Apology issued after thousands of customers unable to access online banking

The owner of Ulster Bank has apologised after customers were unable to access their online bank accounts for a period of five hours yesterday
The owner of Ulster Bank has apologised after customers were unable to access their online bank accounts for a period of five hours yesterday The owner of Ulster Bank has apologised after customers were unable to access their online bank accounts for a period of five hours yesterday

THE owner of Ulster Bank has apologised after customers were unable to access their online bank accounts for a period of five hours yesterday.

RBS/Natwest, which owns the Ulster Bank, NatWest and Royal Bank of Scotland brands, suffered technological problems yesterday morning across the UK, with thousands of customers locked out of their online and mobile accounts.

Customers started reporting problems at around 5am and a statement issued later that morning by the bank confirmed the issues had been resolved. Telephone banking and ATMs were not impacted by Friday's problems.

A statement issued by RBS on Friday morning said: "We would like to apologise to customers who experienced issues logging into their online and mobile banking accounts this morning, this issue has now been resolved."

The latest disruption came just a day after Barclays customers were left struggling to log in to their accounts.

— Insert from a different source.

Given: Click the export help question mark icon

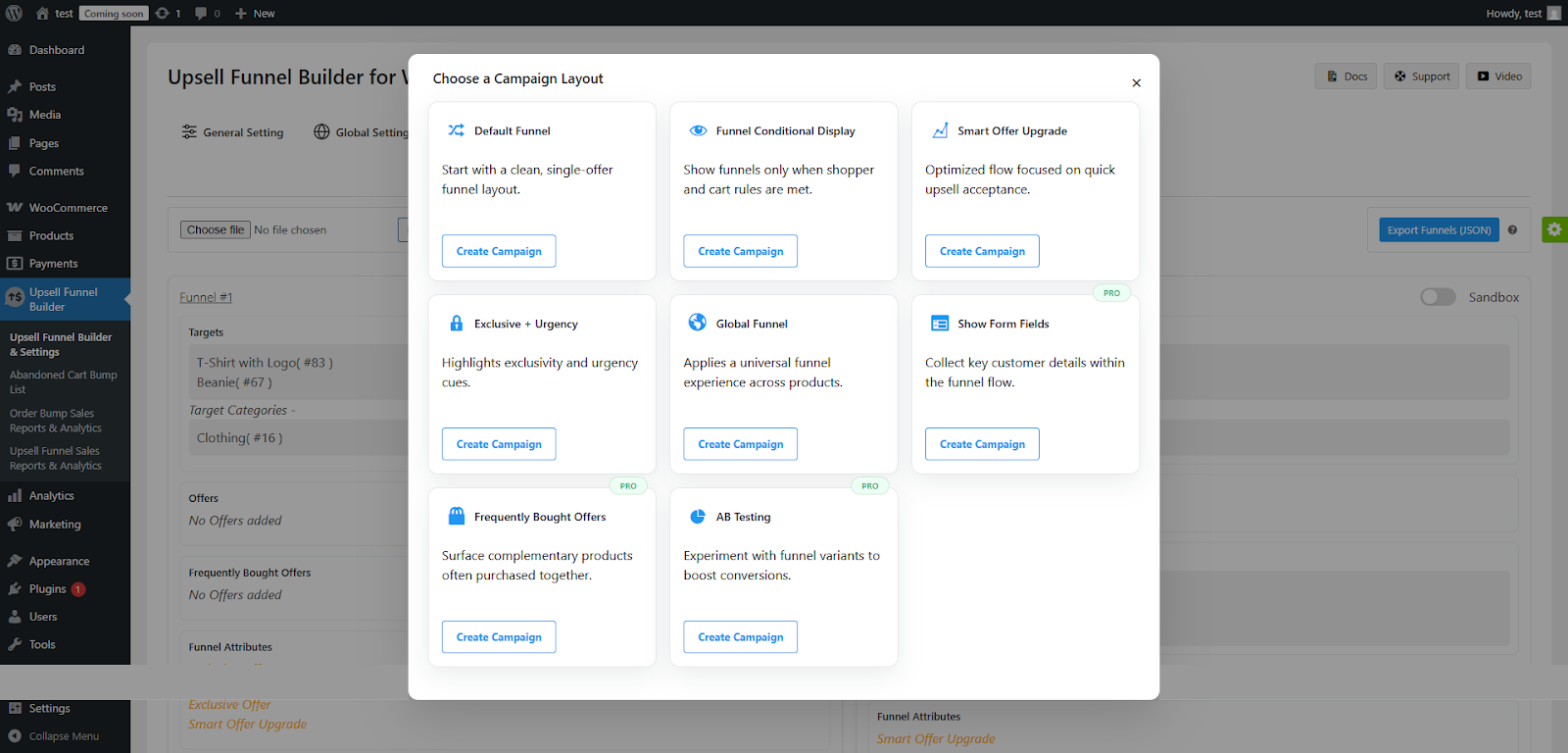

Meanwhile, HSBC is carrying out routine essential maintenance on Sunday which means its mobile banking app and online banking will be unavailable for personal customers for a period in the early hours of Sunday morning.

The RBS banking group has nearly eight million customers who use mobile and online banking.

Earlier on Friday, Mr McEwan told LBC: "We feel the pain for our customers every time this happens.

"We're still working through what the issue is there...

"Absolute apologies to customers who are used to using mobile - and more and more are using mobile."

"We make a lot of changes to our technology on an ongoing basis - it may be related to that but we just don't know at this point," he said.

When asked about previous glitches, Mr McEwan said such incidents had "dropped dramatically".

"If you look back at 2014 we had something like 300 incidents, last year we only had 20, so we are certainly improving the organisation and how it operates for our customers."

Earlier this month, RBS announced plans to swing the axe on another 54 branches in the UK, 14 of which are the last bank in town - meaning there are no other bank or building society branches in those areas.

The banking problems follow TSB's huge IT meltdown earlier this year, after a botched IT switch saw millions of customers locked out of accounts.